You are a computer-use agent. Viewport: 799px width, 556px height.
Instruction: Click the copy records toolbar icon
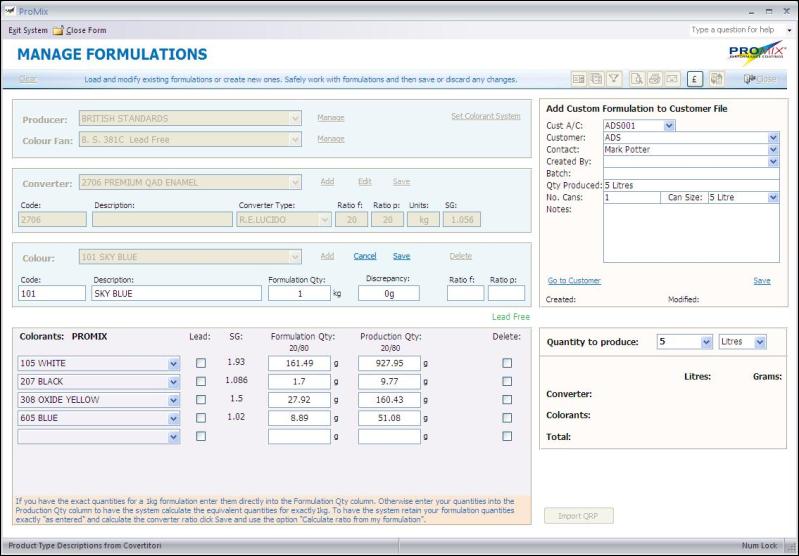tap(596, 79)
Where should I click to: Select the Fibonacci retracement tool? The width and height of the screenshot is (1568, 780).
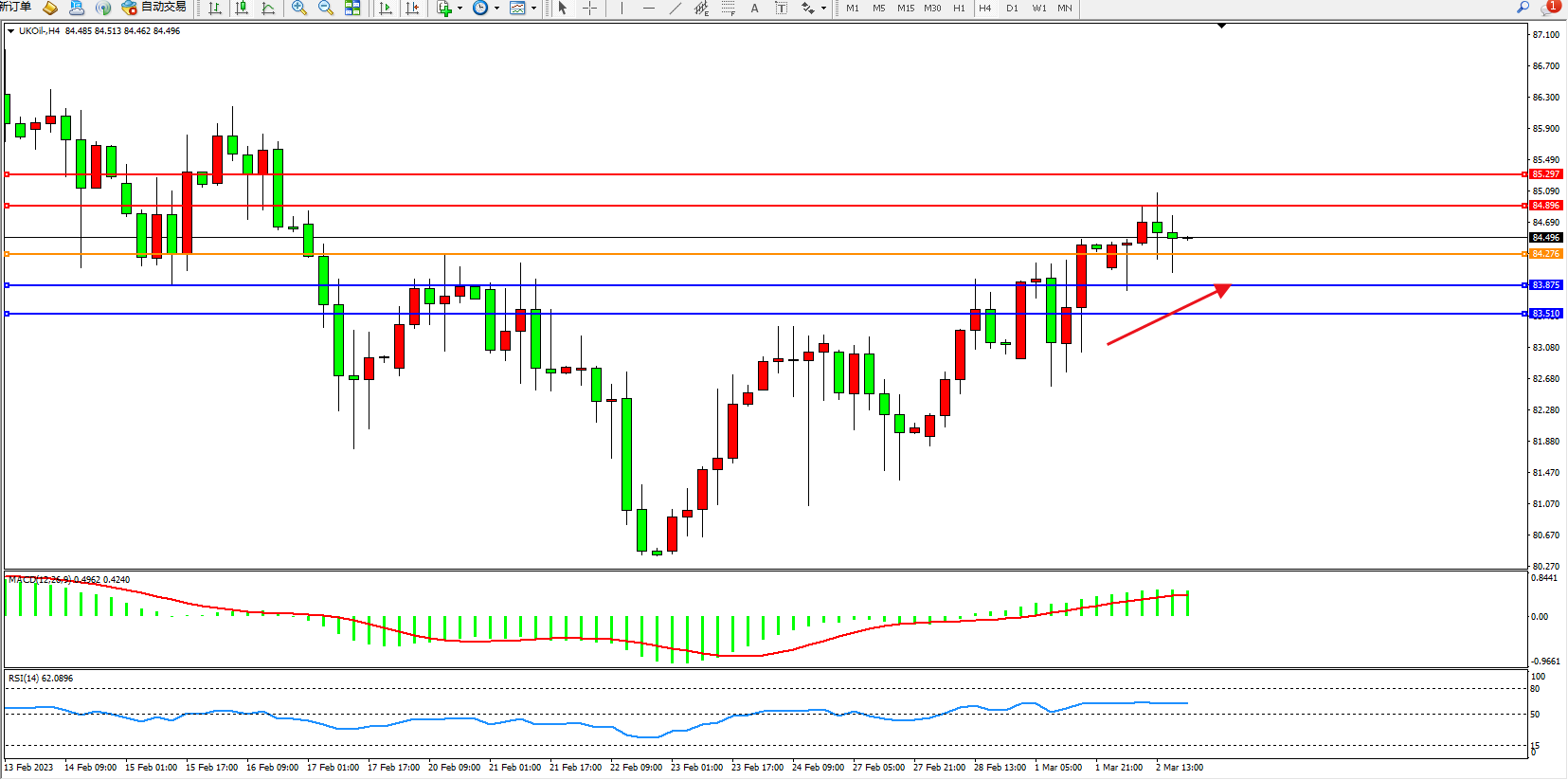tap(728, 9)
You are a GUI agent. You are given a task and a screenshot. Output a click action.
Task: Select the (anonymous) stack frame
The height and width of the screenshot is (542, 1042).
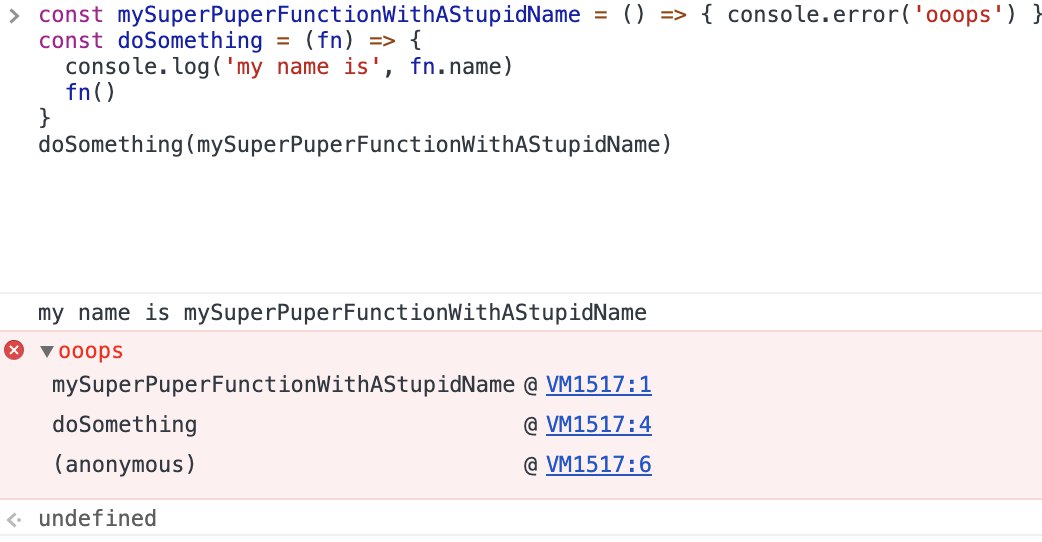click(124, 465)
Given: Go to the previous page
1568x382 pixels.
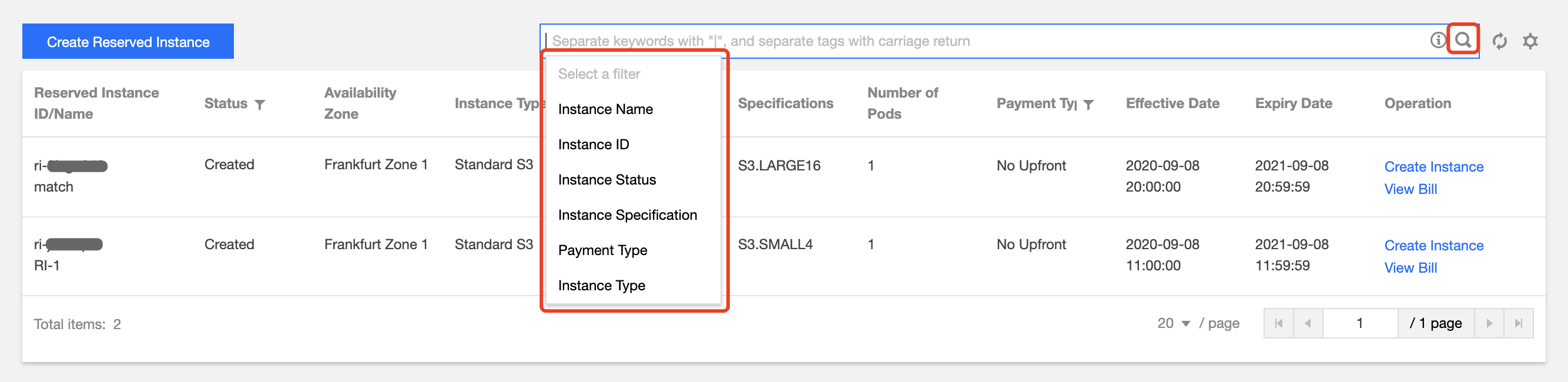Looking at the screenshot, I should coord(1308,324).

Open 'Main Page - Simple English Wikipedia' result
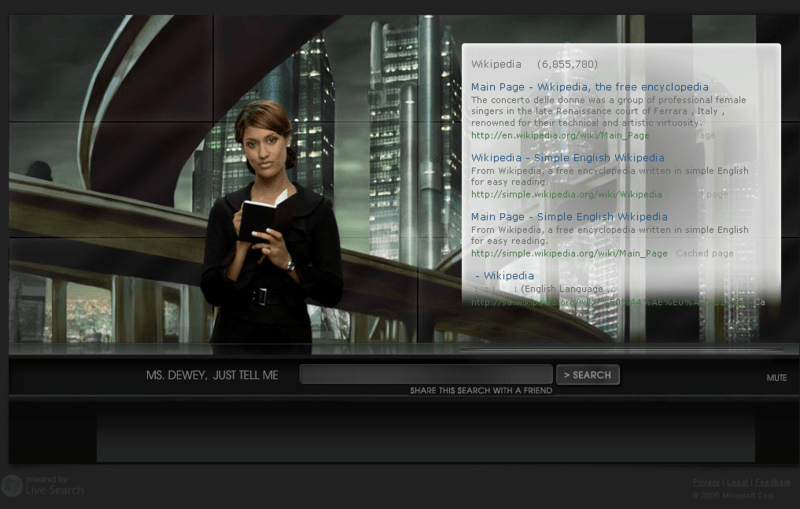coord(569,217)
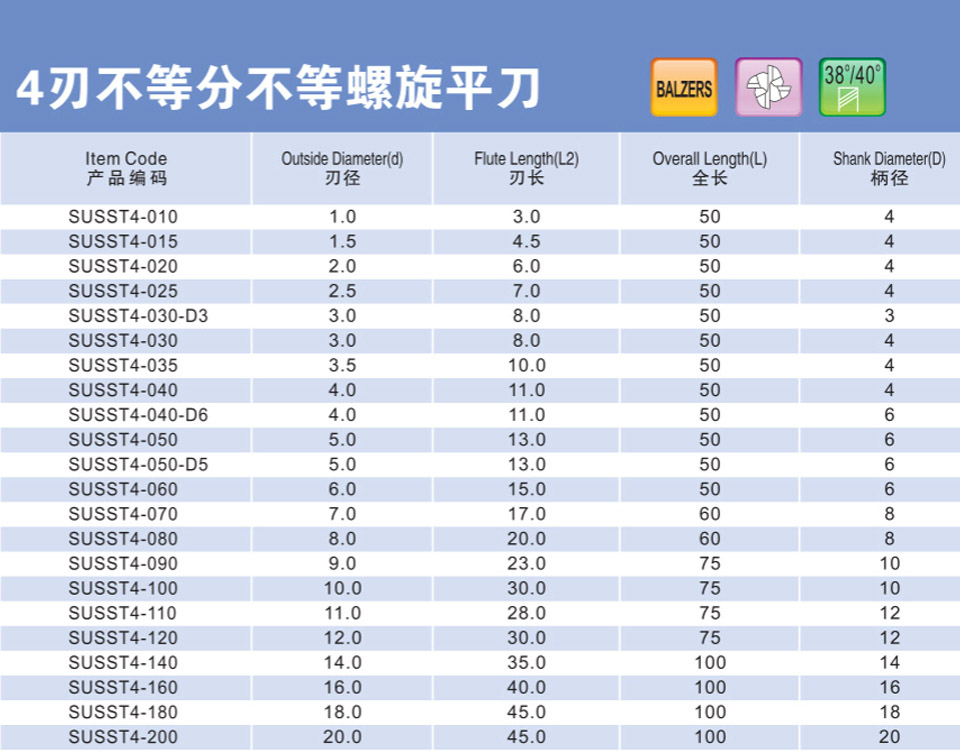The height and width of the screenshot is (753, 960).
Task: Select shank diameter 16 in SUSST4-160 row
Action: click(x=889, y=688)
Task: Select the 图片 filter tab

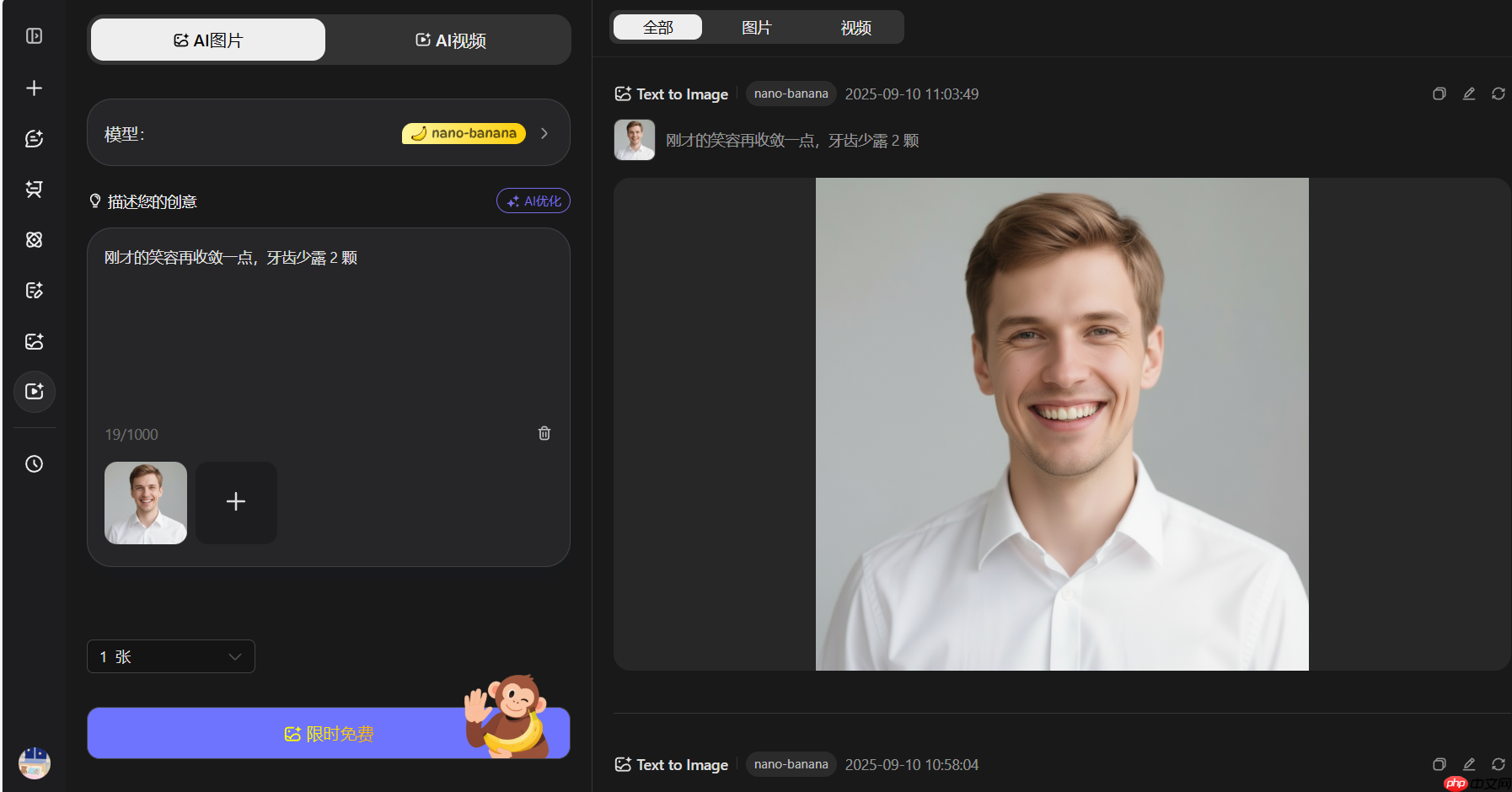Action: coord(756,28)
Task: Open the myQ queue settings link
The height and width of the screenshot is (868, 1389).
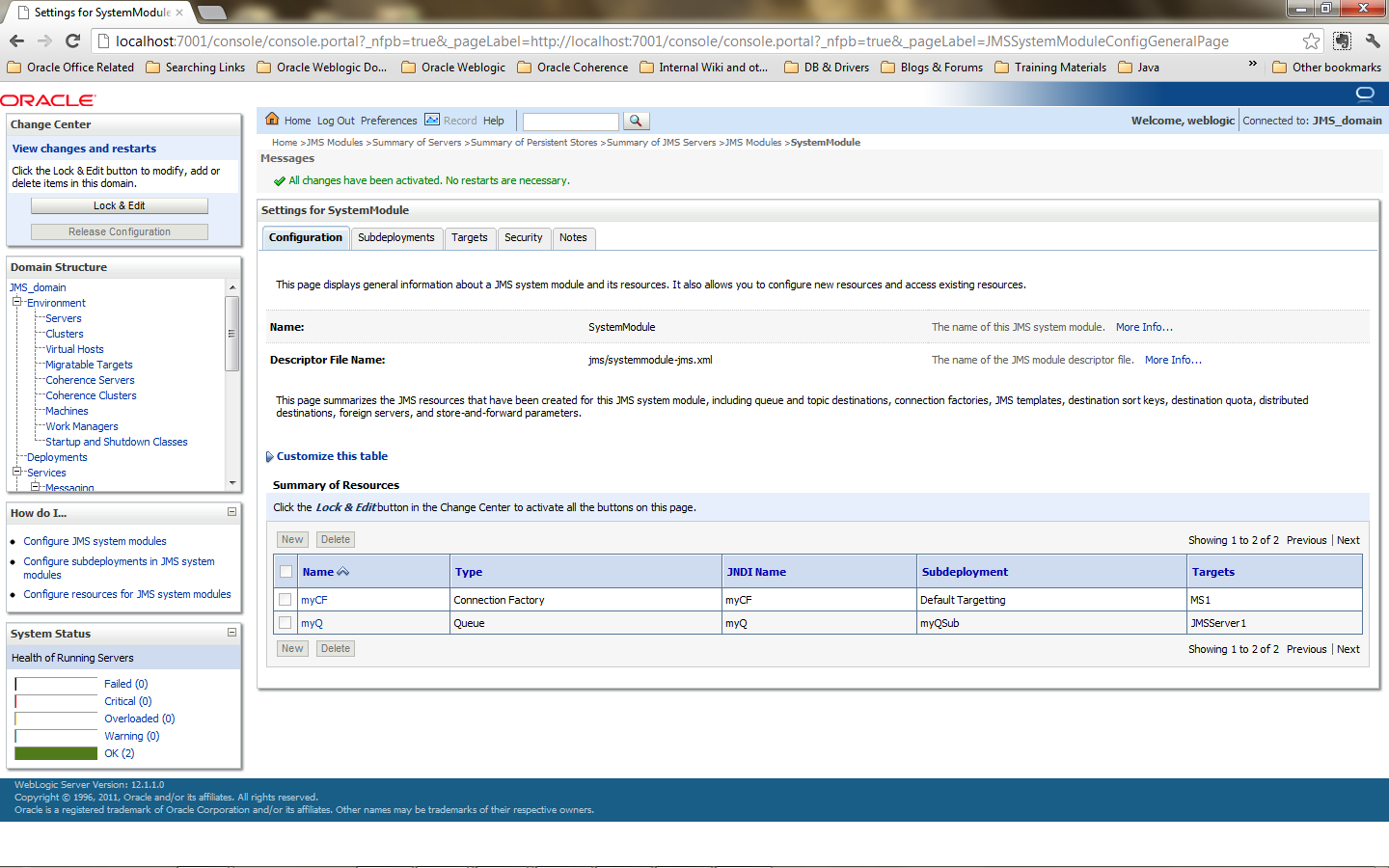Action: [x=313, y=622]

ACTION ITEM »
Leaving every picture aside, transcribe exactly the lines from the one that contains "Task: Open the myQ queue settings link" through the final line of the listing above, inclusive.

TASK SOLUTION »
Task: Open the myQ queue settings link
The height and width of the screenshot is (868, 1389).
Action: [x=313, y=622]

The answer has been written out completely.